- Thookkupalam Location in Kerala, India Thookkupalam Thookkupalam (India)
- Coordinates: 9°48′48″N 77°11′55″E﻿ / ﻿9.813222°N 77.198534°E
- Country: India
- State: Kerala
- District: Idukki
- Founder: Pattom Thanu Pillai

Government
- • Type: Panchayath
- • Body: Karunapuram grama panchayath

Languages
- • Official: Malayalam, English
- Time zone: UTC+5:30 (IST)
- Telephone code: 04868
- Vehicle registration: KL-69

= Thookkupalam =

Thookupalam is a village about 10 km from the Kerala-Tamil Nadu border in the Idukki district of Kerala, India. It lies on the banks of river Kallar and is one of the main tourist hubs between Thekkady, Munnar and Ramakkalmedu.
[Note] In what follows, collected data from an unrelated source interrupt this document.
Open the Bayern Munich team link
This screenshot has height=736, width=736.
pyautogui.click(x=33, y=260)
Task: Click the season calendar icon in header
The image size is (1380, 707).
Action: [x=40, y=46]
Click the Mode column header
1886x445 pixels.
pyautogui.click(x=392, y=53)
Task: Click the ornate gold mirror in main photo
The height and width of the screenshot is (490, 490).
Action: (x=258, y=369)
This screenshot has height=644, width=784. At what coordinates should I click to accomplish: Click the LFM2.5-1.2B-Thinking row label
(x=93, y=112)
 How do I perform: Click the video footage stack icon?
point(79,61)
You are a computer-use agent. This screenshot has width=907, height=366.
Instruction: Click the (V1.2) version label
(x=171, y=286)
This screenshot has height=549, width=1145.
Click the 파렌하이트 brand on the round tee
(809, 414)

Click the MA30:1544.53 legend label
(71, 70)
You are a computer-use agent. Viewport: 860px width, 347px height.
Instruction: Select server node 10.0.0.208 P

Thookupalam is one of the spices trading centres in Idukki district. The place is situated on the Thekkady-Munnar road near the Ramakkalmedu windmill project. The main crops cultivated in the area include cardamom, black pepper, Cocoa, and coffee. Thookkupalam is well known for the Sunday market of vegetables, fruits, domestic animals, and many agricultural products. This is one of the developing villages of Idukki.

The main mode of transport in Thookkupalam is road. Kerala State RTC and Tamil Nadu STC services are also available 24/7.